Or then again, Longarm speculated, both those possibilities could be true. One would not necessarily rule out the other. The “hunters” could have failed to recognize Longarm and Cloud Talker could have taken advantage of Short Tail Rabbit’s wearing of Longarm’s Stetson to shoot him and divert suspicion from himself.
And Hell might freeze over before tomorrow’s sunrise too. Sometimes a man could think so damn much that all he accomplished was to tie himself in knots, Longarm knew.
The one thing Longarm was sure of right now was that he wanted to locate Cloud Talker and have a word with the man.
“You boys need to change to fresh horses before we start out? No? Then let’s ride, fellas. Let’s see can we find Cloud Talker before nightfall. Tall Man, I’ll be back to spend tonight in your lodge if I can. If not, then I reckon I’ll see you tomorrow.” Longarm touched the brim of his old Kossuth—the thing didn’t seem quite so nasty-looking in comparison with the current state of his Stetson—as an informal salute to Reverend MacNall, and swung into his saddle again.
He did want to have a word with Cloud Talker.
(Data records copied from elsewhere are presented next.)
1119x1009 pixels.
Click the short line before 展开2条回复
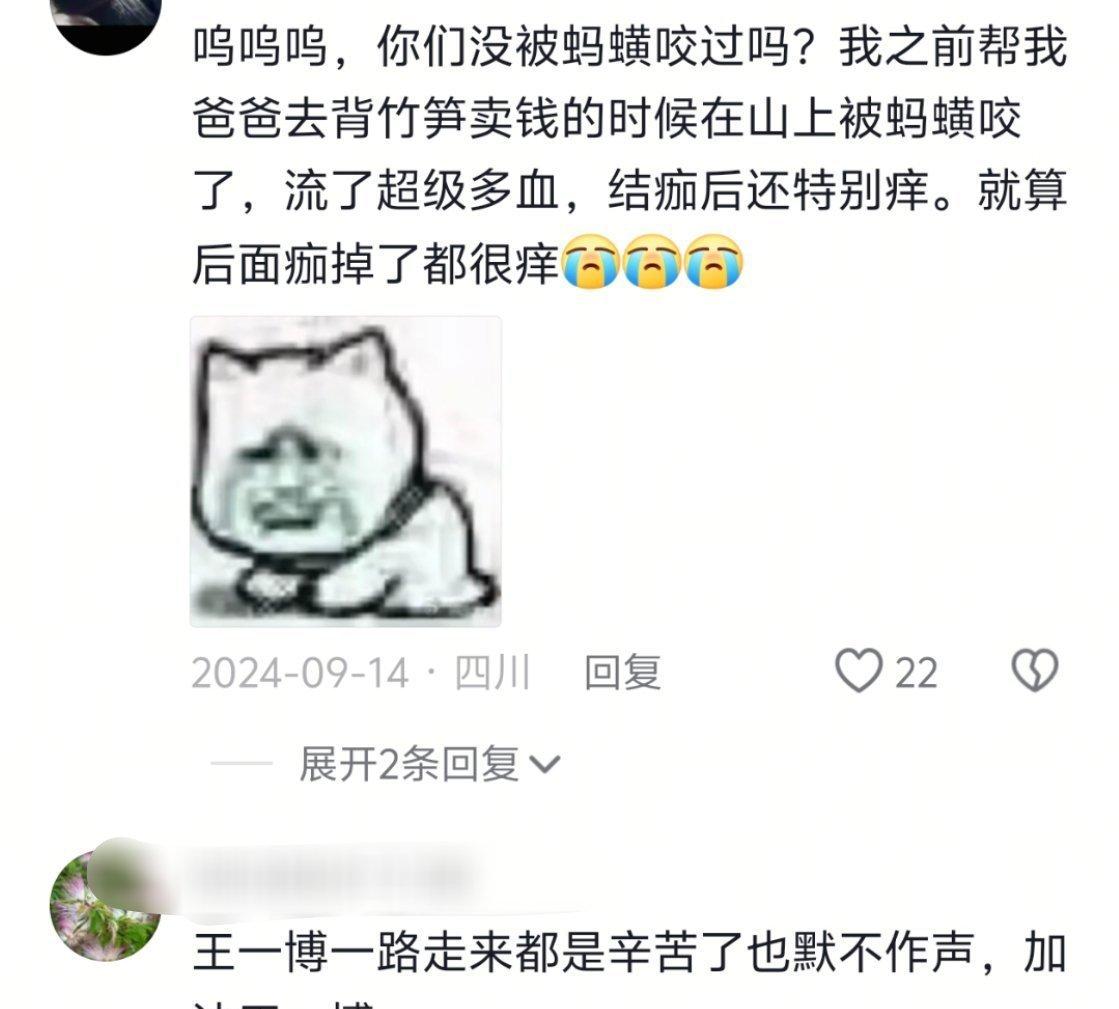[241, 764]
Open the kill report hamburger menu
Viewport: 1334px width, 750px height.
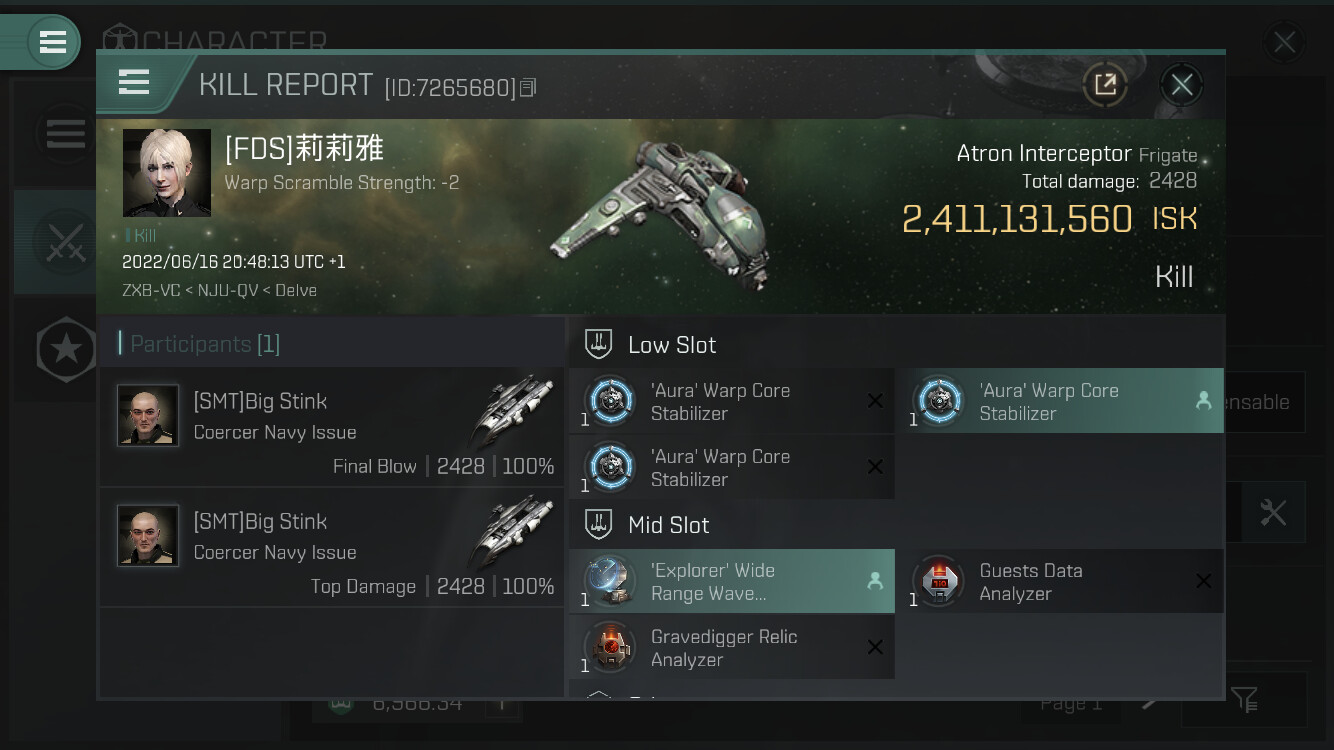(x=134, y=83)
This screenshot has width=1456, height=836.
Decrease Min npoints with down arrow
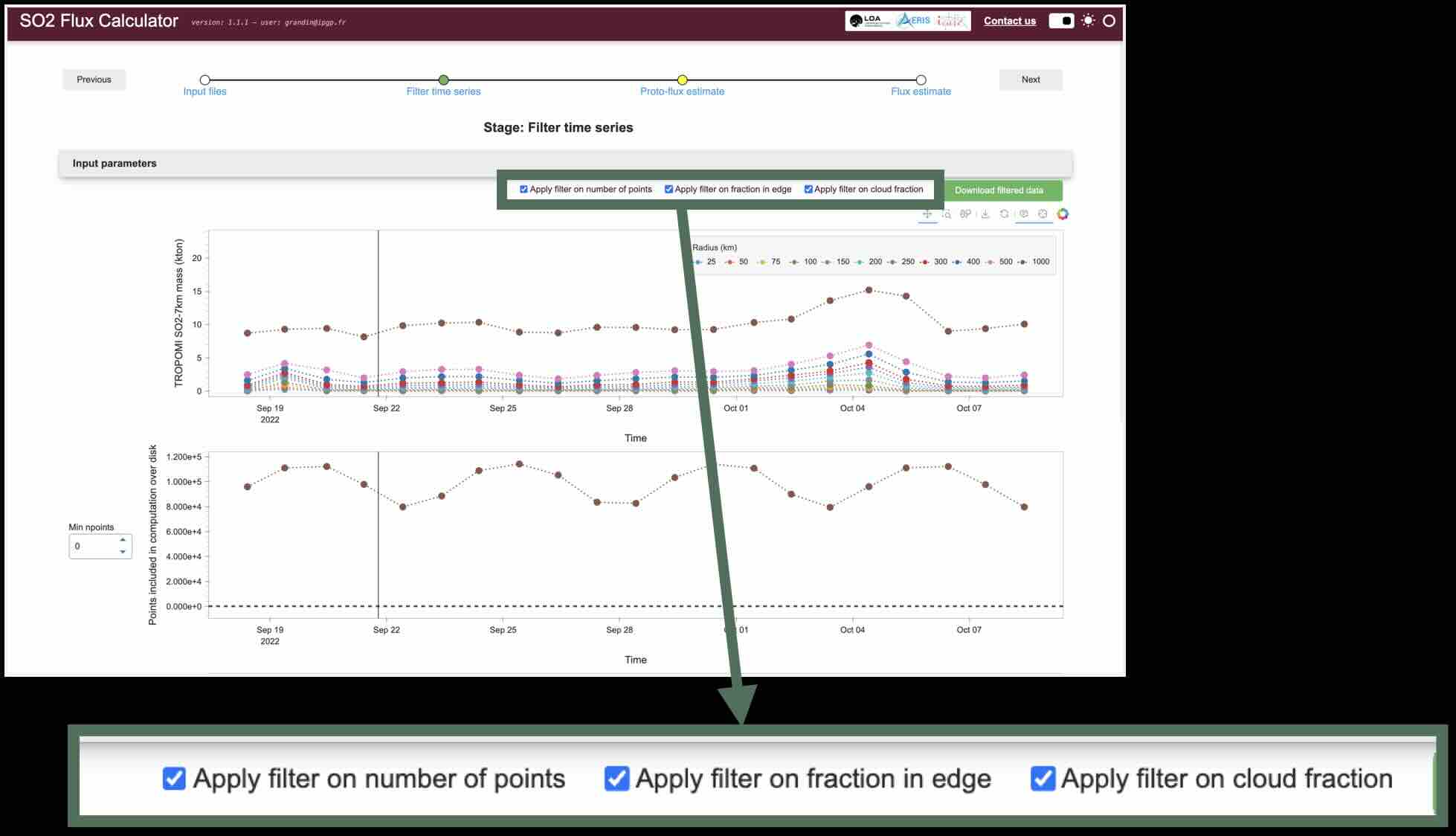click(123, 552)
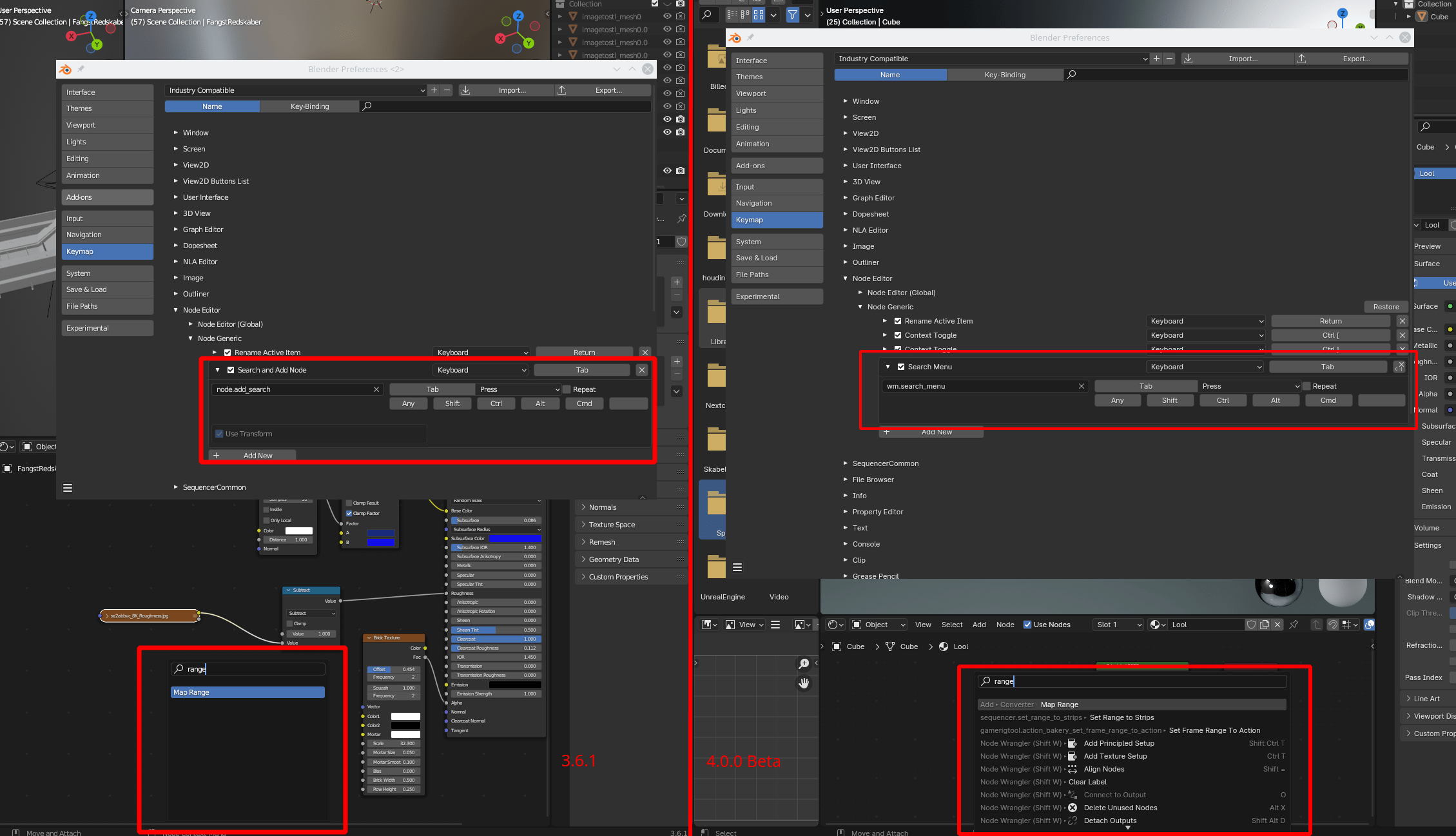Click the search magnifier in the file browser toolbar
The image size is (1456, 836).
(708, 15)
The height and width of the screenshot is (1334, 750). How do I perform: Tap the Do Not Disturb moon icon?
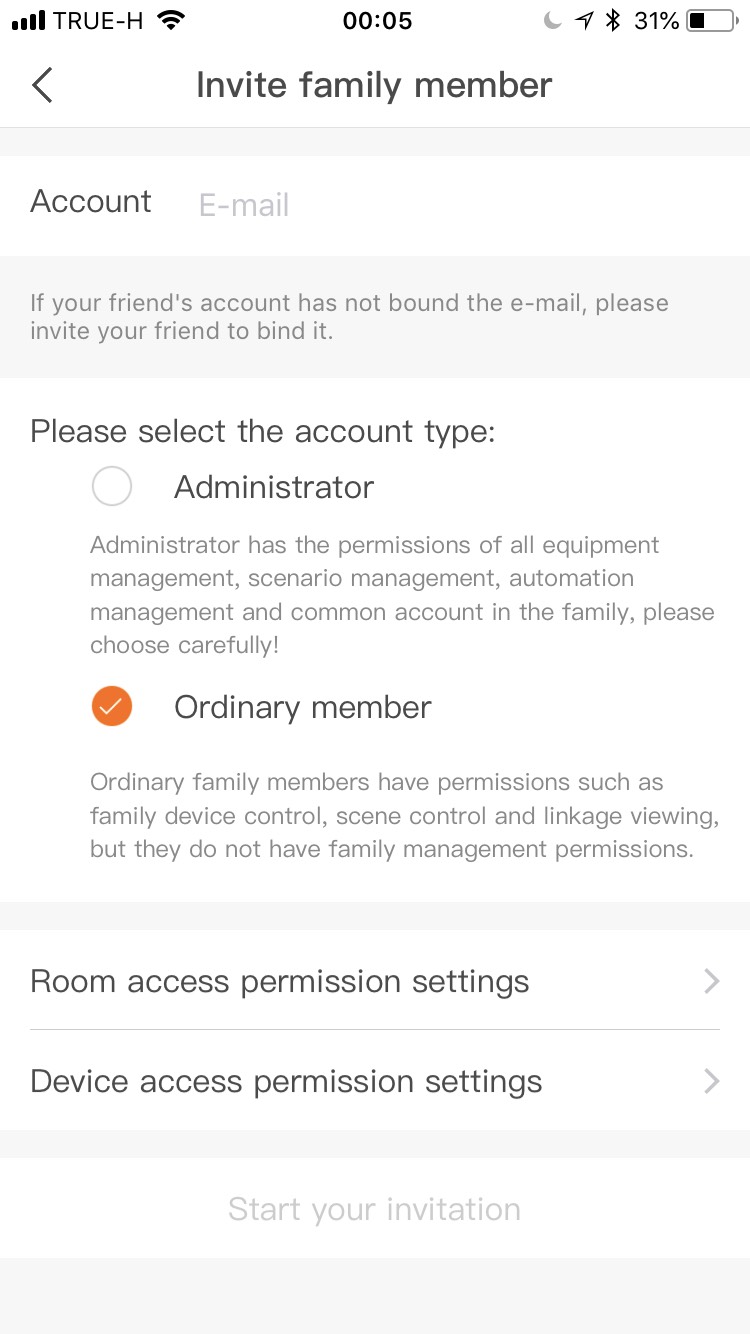[x=552, y=21]
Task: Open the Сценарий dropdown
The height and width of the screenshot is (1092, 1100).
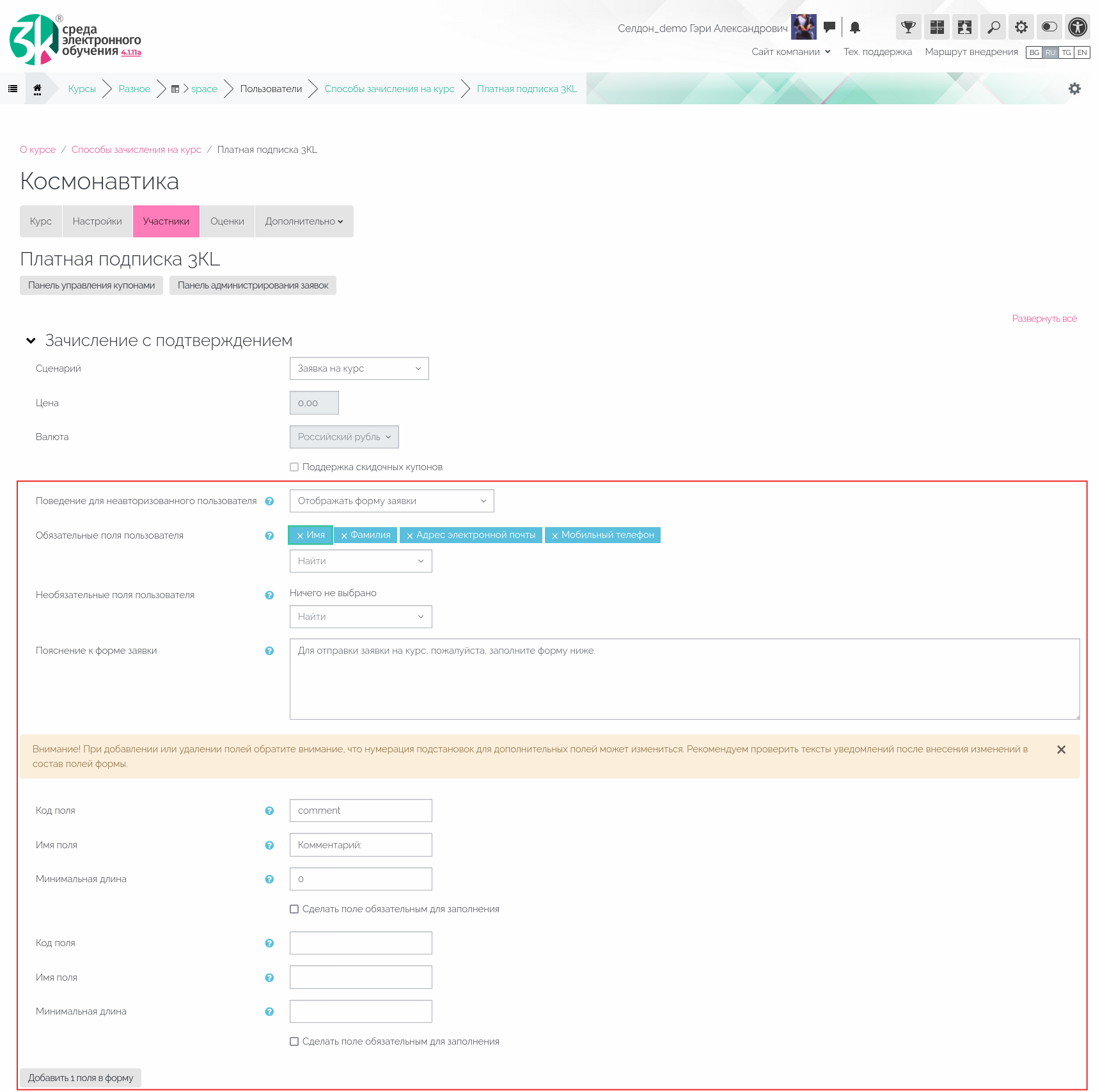Action: point(359,368)
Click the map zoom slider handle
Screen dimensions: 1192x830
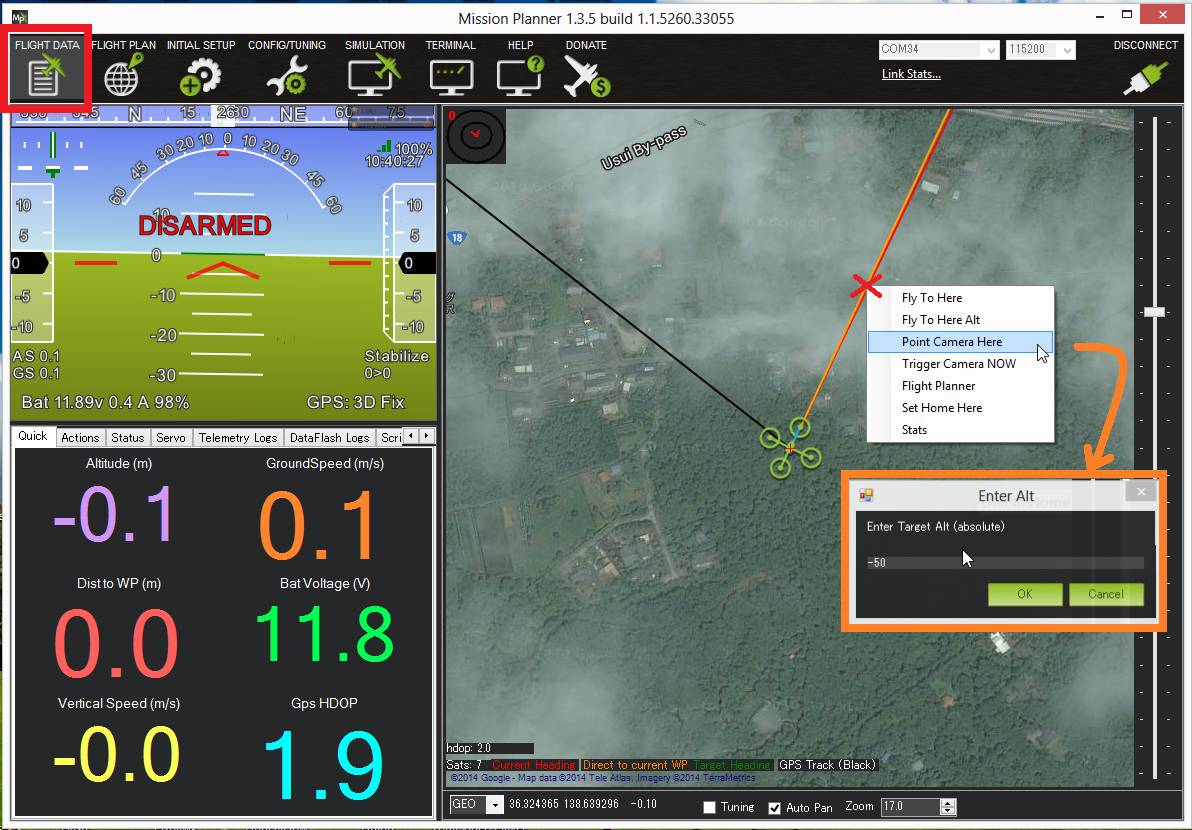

And quick, before there were any more bodies around here, what with first John Jumps-the-Creek and now Short Tail Rabbit dead.
Very many more bodies and the Piegan nation, or anyway this band of it, would find itself without leadership altogether.
Chapter 33
It occurred to Longarm—somewhat too late to do anything about it—that he should have asked MacNall to send along someone who spoke some English. As it was, it looked like none of his escorts could speak a word of it.
They were making themselves clear enough in spite of that. What with gesturing and jabbering and pointing the way, they made it plain that they wanted Longarm to go with them to the spot where they’d found Short Tail Rabbit and then start the search for Cloud Talker from there.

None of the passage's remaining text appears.